McFarlane is a native of Maine who thought one day he’d like to be an NHL player or a professional golfer. Both options evaporated when he hurt his hands in his early 20s hitting a tree root with a golf club, and he’s been teaching the game ever since. In his prime, he says, he often gave more than 2,000 lessons a year working at clubs or ranges in Canada and Florida. He took over the Golf Coast range two years ago, leasing the land from an owner who has told him he has no plans to develop it any time soon.

"I pay him a monthly fee, and everything else is mine," he says. "My biggest job is keeping the grass growing. There’s an old saying in the driving range business that people want to hit off grass, but they don’t want to leave any grass.
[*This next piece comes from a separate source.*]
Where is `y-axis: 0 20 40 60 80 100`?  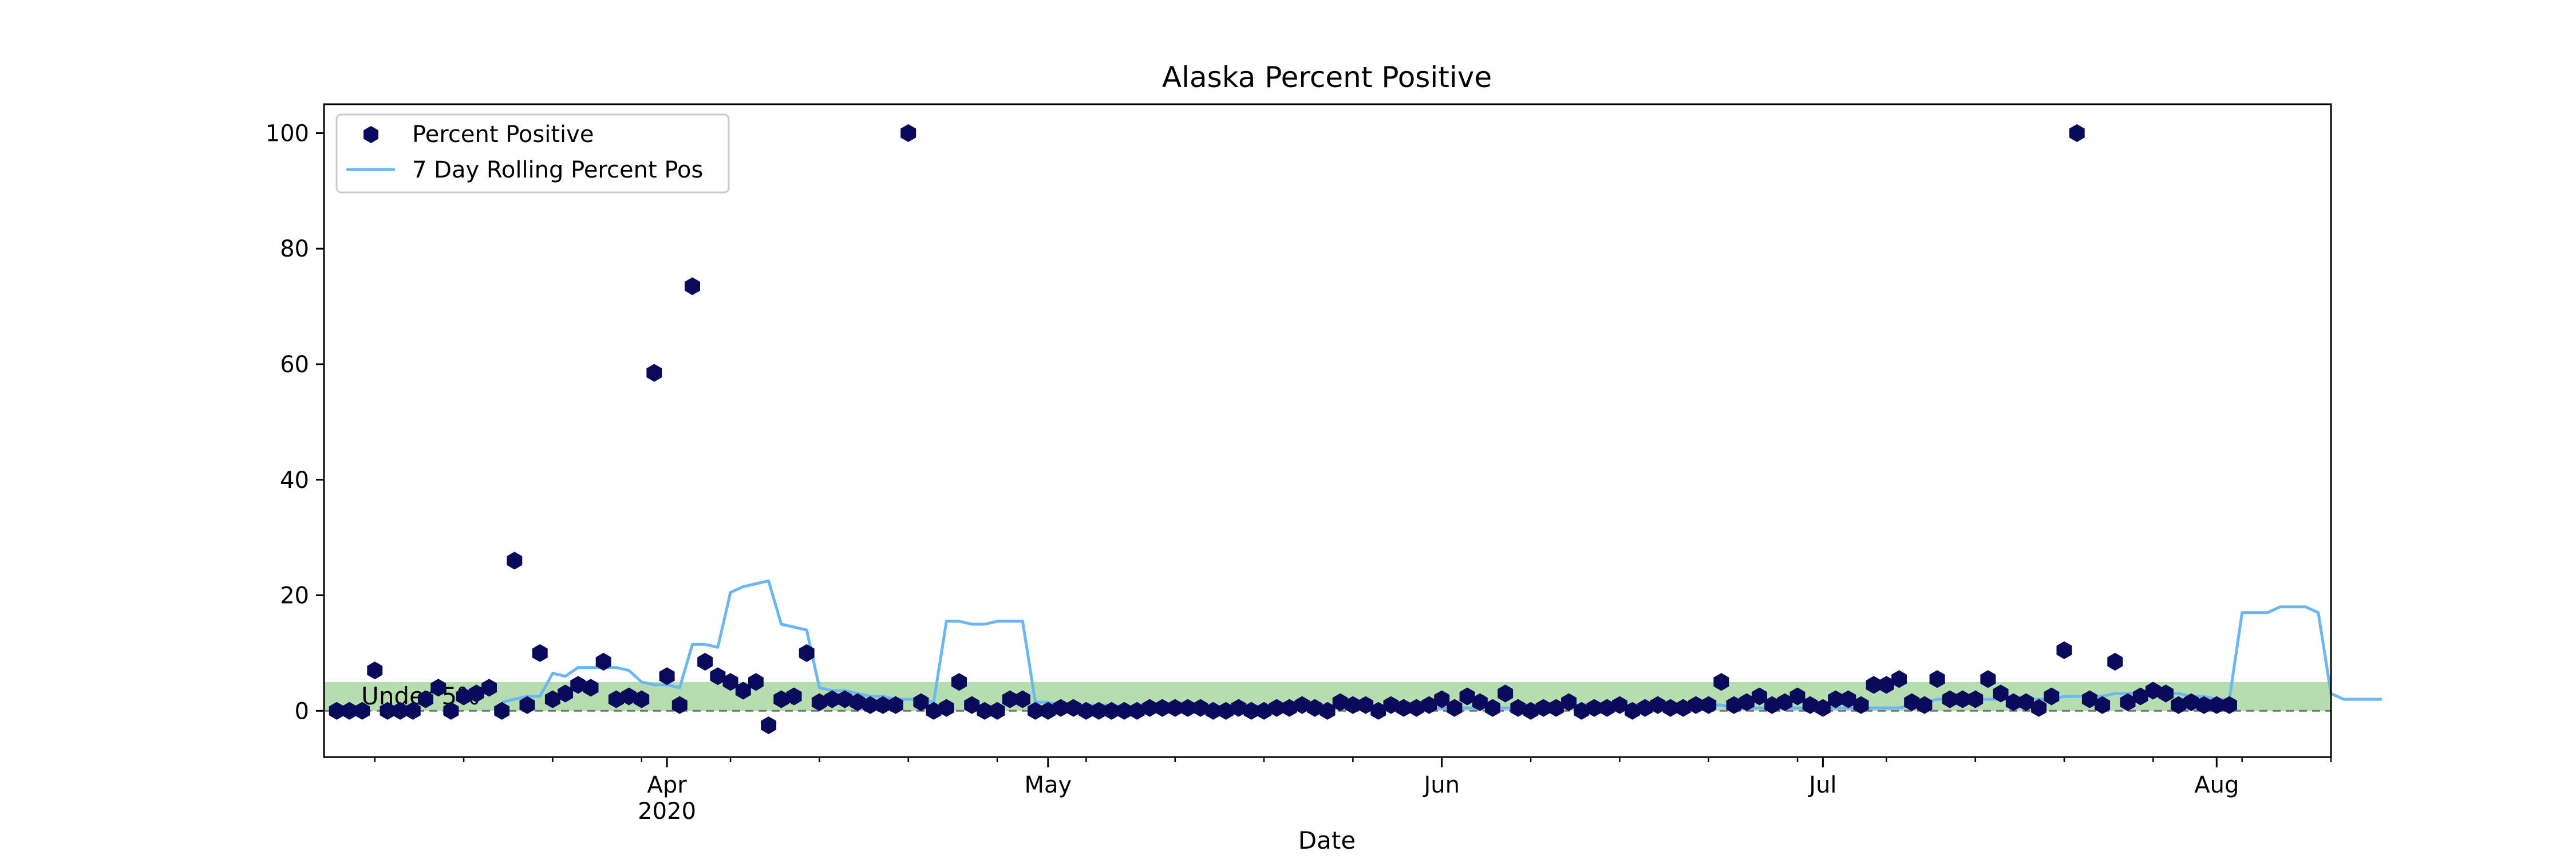
y-axis: 0 20 40 60 80 100 is located at coordinates (295, 422).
We seed here every day. I have 19 hitting positions from front to back. We’ll use an area until there’s no grass, then seed it. By the time we get back to that area, it’s grown back in and we start all over again. It’s expensive, but people appreciate it."

His clients pay $6, $8 or $10 a bucket, and he has regulars from all over the area—"doctors, lawyers, truck drivers, you name it, we get ’em here. All these private courses have ranges, but if you’re not a member of that club, where do you go to practice? You come here, that’s where," he says. "And I’ll teach anyone under the sun. It’s difficult to get world-class teaching at a public driving range, but that’s what you get when you come here, too."

McFarlane has written his own instructional book, Throw It, Don’t Hit It, and claims he can cut scads of strokes from a player’s score after only a few basic lessons. "I keep it simple and plain," he says.

Bowen Dillashaw, a retiree from Bonita Springs, is a Golf Coast range regular, hitting balls at least twice a week. "The man runs a nice operation," he says of McFarlane. "The range balls are in decent shape, you get to hit off grass and they just give you good service and treat you right. What else do you need?"

More driving ranges, and even better, more Frank Emmitts and Cec McFarlanes.